House lawmakers are looking for the Department of Energy to develop a detailed plan on how DOE will address tank waste at Hanford through 2025. Language calling for such a plan has been included in the House version of the Fiscal Year 2014 defense authorization bill, a full version of which was released yesterday ahead of a House Armed Services Committee markup hearing scheduled for June 5. According to the bill, the required plan would need to include:
- “a list of all requirements, assumptions and criteria” needed to design, build and operate the Hanford Waste Treatment Plant;
- “a schedule of activities, construction, and operations at the Tank Farms and the WTP through 2025 in order to carry out the safe and effective retrieval, treatment, and disposition of nuclear waste in the Tank Farms”;
- “actions required to accelerate, to the extent possible, retrieval and treatment of lower-risk, low-activity waste while continuing efforts to accelerate resolution of technical challenges associated with higher-risk, high activity waste”; and
- a description of how “adequate protection” will be provided to workers and the public.
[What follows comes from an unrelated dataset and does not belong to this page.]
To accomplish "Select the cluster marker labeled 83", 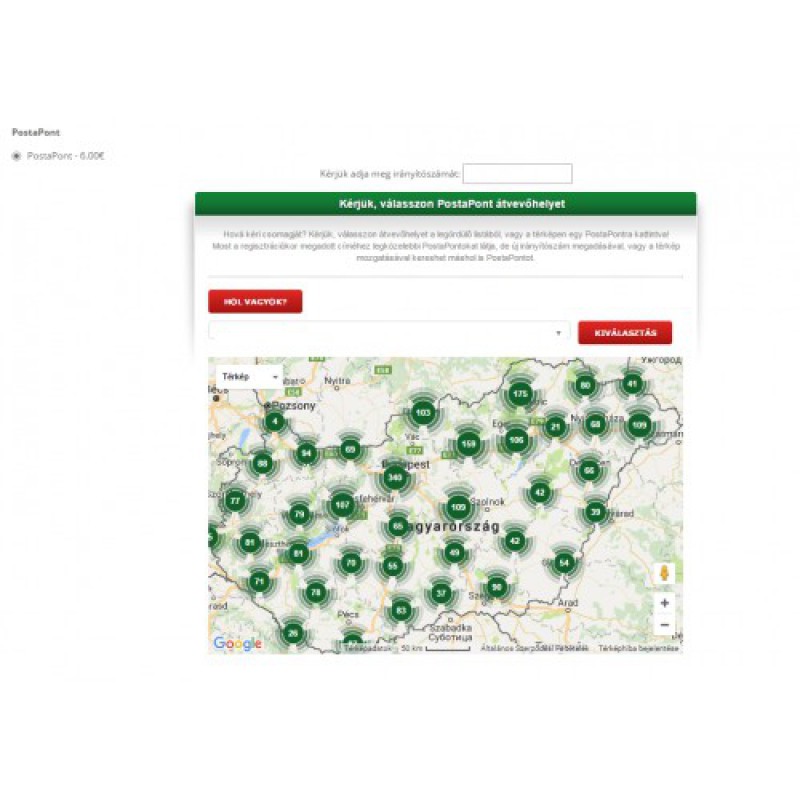I will tap(401, 609).
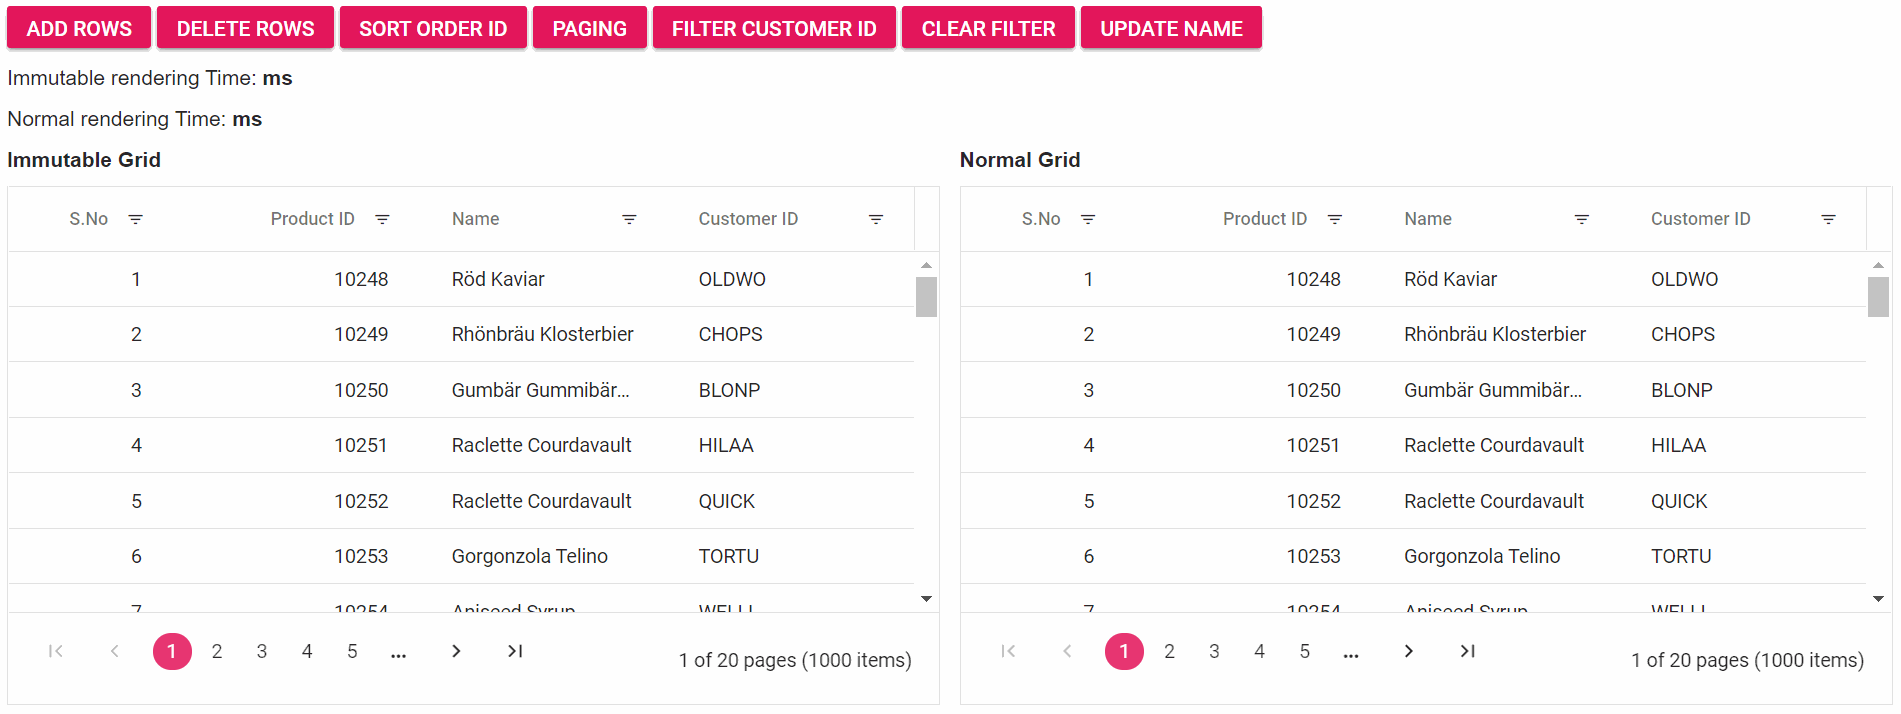Viewport: 1901px width, 714px height.
Task: Open Customer ID filter icon in Immutable Grid
Action: (876, 219)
The defense policy bill also would authorize funding levels matching DOE’s budget request for most cleanup sites. The main exception is liquid waste cleanup activities at the Savannah River Site, where the bill calls for a higher level of funding than DOE has sought for next year—$647.6 million versus the $552.6 million proposed in the Department’s request. The bill also rejects DOE’s proposal to reauthorize federal and nuclear utility payments into the federal uranium enrichment D&D fund, which is used to help cover cleanup costs at the Oak Ridge, Paducah and Portsmouth sites.